Rozumiem po części argumentację Grendela. Też mi się to nie podoba.
Mamy mechanizm wyjazdów low-costowych i dopóki jest dobrze, to wszystko gra. Kiedy przychodzi bieda okazuje się, że ubezpieczenie obejmuje przysłowiowego ''lekarza'', a nie akcję, śmigło itp...
Czyli pełna analogia do wypadków w Tatrach po stronie słowackiej i kwestii płatności za akcję.
Sprawa druga: styl lekki ma swoje prawa. W przypadku wypadku możliwości odwrotu, pomocy żadne, szczególnie zimą. Trzeba mieć przysłowiowe szczęście by spotkać Pustelnika na Annapurnie i dzięki osobom z zewnątrz z biedy się wykaraskać.

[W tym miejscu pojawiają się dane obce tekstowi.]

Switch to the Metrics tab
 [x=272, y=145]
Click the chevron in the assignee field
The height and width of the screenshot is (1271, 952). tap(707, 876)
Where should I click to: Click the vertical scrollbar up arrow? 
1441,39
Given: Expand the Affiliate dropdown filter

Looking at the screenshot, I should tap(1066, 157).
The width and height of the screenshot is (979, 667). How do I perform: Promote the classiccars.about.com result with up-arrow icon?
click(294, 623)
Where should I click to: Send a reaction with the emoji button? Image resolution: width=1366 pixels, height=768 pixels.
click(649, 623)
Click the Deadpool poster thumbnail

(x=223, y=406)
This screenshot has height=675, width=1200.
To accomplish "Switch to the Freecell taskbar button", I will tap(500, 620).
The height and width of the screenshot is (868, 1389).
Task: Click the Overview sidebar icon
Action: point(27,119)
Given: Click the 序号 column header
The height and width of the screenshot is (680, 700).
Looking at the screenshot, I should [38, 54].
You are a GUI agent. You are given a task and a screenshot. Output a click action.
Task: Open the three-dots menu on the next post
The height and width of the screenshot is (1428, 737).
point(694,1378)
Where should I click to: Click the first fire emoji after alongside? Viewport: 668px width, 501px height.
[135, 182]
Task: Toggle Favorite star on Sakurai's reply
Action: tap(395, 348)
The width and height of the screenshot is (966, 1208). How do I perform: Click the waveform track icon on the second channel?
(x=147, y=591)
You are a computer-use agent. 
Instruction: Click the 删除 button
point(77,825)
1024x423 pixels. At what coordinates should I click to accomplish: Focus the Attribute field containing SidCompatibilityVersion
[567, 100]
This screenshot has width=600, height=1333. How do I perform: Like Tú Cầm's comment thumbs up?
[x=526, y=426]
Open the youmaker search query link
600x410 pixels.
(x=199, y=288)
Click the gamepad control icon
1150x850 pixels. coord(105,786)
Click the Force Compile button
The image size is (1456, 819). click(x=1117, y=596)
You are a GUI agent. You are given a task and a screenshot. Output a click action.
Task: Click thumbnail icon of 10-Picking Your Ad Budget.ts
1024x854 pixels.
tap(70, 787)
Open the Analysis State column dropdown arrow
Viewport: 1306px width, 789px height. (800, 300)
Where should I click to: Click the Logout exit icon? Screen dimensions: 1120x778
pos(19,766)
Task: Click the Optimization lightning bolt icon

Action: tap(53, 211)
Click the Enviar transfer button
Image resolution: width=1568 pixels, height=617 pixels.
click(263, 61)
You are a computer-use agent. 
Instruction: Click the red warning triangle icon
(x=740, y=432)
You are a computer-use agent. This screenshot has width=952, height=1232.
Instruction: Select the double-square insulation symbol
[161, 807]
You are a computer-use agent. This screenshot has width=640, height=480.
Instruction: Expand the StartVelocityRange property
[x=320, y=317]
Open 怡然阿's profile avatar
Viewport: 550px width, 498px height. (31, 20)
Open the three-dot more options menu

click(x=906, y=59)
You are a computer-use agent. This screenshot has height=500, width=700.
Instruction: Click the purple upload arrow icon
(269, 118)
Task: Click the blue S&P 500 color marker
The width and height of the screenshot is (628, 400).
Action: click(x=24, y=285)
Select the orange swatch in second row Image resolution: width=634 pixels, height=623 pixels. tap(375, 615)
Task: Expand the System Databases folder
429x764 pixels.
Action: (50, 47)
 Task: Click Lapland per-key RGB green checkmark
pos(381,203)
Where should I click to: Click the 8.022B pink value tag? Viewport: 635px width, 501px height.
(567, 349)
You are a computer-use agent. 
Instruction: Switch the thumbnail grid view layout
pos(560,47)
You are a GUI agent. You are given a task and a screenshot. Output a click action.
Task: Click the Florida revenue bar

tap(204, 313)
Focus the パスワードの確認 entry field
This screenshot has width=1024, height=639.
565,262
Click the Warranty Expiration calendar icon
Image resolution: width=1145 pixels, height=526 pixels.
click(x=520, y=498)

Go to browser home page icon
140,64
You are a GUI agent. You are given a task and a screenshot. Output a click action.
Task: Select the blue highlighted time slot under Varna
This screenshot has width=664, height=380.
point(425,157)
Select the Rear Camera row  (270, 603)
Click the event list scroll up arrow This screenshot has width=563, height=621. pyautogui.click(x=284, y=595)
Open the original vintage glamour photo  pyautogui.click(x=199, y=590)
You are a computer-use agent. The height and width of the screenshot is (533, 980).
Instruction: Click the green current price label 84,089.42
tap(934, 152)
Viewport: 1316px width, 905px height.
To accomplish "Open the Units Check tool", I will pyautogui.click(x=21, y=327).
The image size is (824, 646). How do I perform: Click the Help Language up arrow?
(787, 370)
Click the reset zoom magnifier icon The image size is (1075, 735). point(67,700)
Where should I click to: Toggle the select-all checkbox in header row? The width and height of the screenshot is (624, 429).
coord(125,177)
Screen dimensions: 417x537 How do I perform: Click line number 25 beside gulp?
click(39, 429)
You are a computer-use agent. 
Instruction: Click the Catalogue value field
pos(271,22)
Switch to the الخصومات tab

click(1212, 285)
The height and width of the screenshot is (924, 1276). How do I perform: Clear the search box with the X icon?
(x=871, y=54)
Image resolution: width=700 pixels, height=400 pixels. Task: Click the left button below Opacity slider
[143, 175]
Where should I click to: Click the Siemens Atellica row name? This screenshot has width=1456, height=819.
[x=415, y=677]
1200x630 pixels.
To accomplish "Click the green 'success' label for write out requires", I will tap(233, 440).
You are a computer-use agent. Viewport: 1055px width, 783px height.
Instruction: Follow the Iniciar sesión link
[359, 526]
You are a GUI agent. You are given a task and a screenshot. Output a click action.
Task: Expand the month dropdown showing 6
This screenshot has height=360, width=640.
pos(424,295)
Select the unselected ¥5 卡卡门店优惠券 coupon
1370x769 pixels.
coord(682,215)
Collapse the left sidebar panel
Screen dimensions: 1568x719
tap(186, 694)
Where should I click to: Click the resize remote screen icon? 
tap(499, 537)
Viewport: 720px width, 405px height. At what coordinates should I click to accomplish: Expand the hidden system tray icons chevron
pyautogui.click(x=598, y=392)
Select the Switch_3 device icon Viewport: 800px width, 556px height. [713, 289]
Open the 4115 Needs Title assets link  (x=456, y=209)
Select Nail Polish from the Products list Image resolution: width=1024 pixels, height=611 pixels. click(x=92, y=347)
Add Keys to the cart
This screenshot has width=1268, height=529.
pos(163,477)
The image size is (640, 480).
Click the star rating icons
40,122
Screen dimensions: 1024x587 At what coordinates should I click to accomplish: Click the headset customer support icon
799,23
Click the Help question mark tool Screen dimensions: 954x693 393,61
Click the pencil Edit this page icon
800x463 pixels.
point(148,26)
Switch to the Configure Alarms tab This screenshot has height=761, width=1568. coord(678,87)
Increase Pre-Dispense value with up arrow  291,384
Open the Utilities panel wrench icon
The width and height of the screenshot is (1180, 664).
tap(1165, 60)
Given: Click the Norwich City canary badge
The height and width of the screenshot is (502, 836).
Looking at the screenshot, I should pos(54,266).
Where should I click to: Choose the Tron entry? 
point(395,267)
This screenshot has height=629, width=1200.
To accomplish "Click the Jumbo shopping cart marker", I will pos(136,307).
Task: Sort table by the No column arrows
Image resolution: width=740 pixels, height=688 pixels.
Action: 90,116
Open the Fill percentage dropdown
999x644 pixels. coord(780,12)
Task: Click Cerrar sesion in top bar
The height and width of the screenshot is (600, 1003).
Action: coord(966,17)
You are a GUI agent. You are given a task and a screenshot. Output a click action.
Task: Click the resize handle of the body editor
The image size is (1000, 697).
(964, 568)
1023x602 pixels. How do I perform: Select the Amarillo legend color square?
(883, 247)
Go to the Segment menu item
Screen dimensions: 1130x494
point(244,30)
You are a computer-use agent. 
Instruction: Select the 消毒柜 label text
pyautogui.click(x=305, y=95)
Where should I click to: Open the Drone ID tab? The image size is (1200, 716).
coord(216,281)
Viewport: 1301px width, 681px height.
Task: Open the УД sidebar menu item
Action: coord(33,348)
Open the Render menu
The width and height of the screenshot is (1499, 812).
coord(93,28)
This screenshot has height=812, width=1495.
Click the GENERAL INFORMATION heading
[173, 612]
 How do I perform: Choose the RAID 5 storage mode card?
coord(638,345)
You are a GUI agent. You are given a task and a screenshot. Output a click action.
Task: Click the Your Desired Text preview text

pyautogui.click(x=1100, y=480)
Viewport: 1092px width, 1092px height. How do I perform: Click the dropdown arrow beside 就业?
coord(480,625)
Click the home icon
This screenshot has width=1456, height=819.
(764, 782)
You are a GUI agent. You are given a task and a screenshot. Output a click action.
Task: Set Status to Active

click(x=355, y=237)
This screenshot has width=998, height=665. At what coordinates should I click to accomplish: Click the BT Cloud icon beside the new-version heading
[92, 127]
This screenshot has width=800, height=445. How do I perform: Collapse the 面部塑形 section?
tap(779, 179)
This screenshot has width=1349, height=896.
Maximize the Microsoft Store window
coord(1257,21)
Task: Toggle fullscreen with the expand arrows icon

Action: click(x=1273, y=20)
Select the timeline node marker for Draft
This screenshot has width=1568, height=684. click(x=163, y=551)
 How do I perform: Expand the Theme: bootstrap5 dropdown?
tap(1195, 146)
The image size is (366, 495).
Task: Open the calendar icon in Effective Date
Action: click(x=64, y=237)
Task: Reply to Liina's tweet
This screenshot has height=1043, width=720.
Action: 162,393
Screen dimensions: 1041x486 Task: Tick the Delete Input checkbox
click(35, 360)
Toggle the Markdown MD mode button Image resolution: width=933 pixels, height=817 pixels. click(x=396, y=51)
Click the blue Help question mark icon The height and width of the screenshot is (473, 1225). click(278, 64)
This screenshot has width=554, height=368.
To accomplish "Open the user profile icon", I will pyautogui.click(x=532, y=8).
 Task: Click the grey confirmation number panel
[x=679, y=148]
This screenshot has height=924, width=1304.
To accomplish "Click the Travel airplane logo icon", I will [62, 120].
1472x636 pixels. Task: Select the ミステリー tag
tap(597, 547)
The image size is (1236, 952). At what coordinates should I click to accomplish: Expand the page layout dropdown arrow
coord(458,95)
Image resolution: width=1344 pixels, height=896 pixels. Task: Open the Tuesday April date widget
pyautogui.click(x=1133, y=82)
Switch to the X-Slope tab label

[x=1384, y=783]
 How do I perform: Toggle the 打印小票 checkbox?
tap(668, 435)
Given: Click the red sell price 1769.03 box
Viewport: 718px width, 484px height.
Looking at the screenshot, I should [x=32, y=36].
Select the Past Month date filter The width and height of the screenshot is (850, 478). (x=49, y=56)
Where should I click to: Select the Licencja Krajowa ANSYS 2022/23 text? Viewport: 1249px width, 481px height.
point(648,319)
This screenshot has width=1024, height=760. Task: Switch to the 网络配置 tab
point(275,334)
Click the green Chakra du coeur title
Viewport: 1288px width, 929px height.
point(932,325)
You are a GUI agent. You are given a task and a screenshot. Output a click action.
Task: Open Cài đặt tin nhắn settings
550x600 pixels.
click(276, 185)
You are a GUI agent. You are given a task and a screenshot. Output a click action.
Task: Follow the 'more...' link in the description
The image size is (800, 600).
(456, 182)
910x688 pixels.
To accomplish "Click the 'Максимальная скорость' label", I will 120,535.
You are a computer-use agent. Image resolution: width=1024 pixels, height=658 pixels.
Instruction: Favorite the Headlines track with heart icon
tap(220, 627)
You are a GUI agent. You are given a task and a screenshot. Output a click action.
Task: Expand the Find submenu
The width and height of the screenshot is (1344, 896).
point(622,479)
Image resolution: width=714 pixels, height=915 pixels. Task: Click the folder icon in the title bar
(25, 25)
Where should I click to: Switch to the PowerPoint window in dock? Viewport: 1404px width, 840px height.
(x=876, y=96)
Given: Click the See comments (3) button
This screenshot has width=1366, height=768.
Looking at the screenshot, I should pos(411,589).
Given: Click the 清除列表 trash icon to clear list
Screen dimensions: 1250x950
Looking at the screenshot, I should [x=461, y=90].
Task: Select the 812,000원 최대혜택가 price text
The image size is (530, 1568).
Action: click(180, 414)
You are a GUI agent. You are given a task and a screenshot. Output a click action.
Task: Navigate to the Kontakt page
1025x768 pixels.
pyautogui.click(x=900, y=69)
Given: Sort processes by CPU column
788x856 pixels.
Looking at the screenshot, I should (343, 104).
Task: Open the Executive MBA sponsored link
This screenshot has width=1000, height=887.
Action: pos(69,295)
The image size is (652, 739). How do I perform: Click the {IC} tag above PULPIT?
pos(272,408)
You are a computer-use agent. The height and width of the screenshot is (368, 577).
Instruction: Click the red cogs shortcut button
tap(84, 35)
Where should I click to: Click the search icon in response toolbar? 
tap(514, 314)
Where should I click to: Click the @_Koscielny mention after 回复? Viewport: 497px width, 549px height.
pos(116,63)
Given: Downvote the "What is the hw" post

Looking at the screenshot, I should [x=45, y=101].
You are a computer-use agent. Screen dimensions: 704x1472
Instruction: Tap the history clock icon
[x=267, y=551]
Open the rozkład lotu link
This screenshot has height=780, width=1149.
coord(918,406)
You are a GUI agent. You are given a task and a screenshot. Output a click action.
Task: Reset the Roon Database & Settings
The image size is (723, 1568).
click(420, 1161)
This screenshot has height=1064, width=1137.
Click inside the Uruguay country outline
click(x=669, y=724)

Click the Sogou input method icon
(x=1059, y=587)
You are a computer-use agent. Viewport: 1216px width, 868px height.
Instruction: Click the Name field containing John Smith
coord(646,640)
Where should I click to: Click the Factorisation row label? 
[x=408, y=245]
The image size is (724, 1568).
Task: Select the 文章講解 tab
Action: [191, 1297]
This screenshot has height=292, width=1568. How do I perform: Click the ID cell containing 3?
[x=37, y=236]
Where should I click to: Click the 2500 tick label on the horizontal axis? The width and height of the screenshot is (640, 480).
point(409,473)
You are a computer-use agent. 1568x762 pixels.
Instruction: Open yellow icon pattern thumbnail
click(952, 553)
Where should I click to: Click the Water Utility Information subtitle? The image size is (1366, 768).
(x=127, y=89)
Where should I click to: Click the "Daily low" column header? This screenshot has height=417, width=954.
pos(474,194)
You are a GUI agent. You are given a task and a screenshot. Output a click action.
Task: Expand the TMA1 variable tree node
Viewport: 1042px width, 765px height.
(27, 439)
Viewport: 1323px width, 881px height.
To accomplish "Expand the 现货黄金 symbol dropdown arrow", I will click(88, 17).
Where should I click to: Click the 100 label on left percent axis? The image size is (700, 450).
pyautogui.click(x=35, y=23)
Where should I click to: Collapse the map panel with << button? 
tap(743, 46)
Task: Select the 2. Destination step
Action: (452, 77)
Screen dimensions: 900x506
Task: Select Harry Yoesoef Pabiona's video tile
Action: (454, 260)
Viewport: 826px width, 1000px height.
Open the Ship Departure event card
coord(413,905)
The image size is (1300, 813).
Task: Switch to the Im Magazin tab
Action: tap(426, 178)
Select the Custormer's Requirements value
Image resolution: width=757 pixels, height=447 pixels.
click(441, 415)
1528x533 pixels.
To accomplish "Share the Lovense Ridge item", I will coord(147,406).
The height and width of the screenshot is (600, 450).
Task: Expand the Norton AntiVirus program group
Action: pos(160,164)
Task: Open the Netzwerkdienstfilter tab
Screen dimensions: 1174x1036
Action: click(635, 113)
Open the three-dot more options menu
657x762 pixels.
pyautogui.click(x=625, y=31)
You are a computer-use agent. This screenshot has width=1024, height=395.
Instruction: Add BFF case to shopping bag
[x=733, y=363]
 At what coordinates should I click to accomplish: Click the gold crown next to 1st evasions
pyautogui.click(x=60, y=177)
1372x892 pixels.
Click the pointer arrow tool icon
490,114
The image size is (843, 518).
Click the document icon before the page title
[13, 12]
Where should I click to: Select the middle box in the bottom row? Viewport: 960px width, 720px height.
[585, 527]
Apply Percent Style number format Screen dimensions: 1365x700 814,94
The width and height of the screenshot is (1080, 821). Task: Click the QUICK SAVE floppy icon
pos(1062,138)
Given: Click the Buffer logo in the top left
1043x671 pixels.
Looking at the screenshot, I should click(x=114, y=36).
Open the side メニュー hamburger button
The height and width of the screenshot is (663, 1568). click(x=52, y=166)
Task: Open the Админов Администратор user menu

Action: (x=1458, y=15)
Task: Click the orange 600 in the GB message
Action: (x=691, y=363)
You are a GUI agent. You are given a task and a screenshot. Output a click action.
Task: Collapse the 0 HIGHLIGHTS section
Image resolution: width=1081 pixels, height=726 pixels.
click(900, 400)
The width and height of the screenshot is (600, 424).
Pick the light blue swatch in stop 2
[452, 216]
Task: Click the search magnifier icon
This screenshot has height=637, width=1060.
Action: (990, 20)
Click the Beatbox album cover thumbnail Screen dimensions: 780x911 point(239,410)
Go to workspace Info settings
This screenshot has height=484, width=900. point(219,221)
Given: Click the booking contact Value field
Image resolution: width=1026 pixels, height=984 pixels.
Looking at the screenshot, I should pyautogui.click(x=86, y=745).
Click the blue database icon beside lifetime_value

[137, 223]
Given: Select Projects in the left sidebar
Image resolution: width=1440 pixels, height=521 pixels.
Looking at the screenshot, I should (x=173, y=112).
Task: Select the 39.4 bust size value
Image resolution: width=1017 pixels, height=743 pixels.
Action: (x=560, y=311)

Sam pomysł przerzutu ludzi na dystans 150 km w linii prostej, zimą śmigłowcami, pachnie mi swojską ułańską szarżą. Oby nie nastąpiły dalsze problemy, czy wypadki. Bo wspinanie się z 6000 na 7400 z pomocą zimą dla mnie ma w sobie dużą nutę szaleństwa.
Co do samego śmigła: te ''wysokościowe'' mają silniki turbowałowe o innej konstrukcji sprężarki (większa wydajność) i dociągają do 6500 (Hummar na Nanga Parbat), i 7700 - Ecureuil (prywatny lata w rejonie Everestu,właściciel to chyba Simone Moro). Ale możliwości przerzucenia większej ilości sprzętu i ludzi są zerowe.
Pozostaje lot okrężny śmigłowcem transportowym z ekipą na wysokości operacyjnej śmigłowca transportowego (ca 5500m) i np. dodatkowa maszyna ''wysokościowa''. Widać to na archiwalnym filmie z akcji po Tomaza Hummara. Widać Mi-8/17 i Aluette. Mi-8/17 pewnie ma dodatkowy zbiornik paliwa na powrót dla II śmigłowców:
https://www.youtube.com/watch?v=j5C6JCXe1h4
Aluette zabiera pilota na tlenie i 1 pasażera. A śmigłowiec to goły kadłub ze zdemontowanym wszystkim co waży i nie jest ważne z punktu widzenia lotu na wysokości.
Film jest z lata, a mamy zimę i trochę inne warunki.
W sumie skomplikowana operacja militarno logistyczna wymagająca zaangażowania dużej ilości ludzi i sprzętu.
Informacji dziwnych i strasznych w mediach przybywa: ''Pakistańska armia dysponuje radzieckimi śmigłowcami Mi8 i prawdopodobnie one zostaną wykorzystane w akcji ratunkowej. W warunkach bojowych helikoptery Mi8 jak najbardziej mogą latać w nocy. Osiągają pułap 3500-4000 m n.p.m., ale zazwyczaj pracują na wysokości 600-1000 m n.p.m. Z kolei maszyny takie, jak np. Mi2 mogą latać w nocy nawet bez widoczności ziemi – ocenił anonimowo pilot myśliwca MiG-29''.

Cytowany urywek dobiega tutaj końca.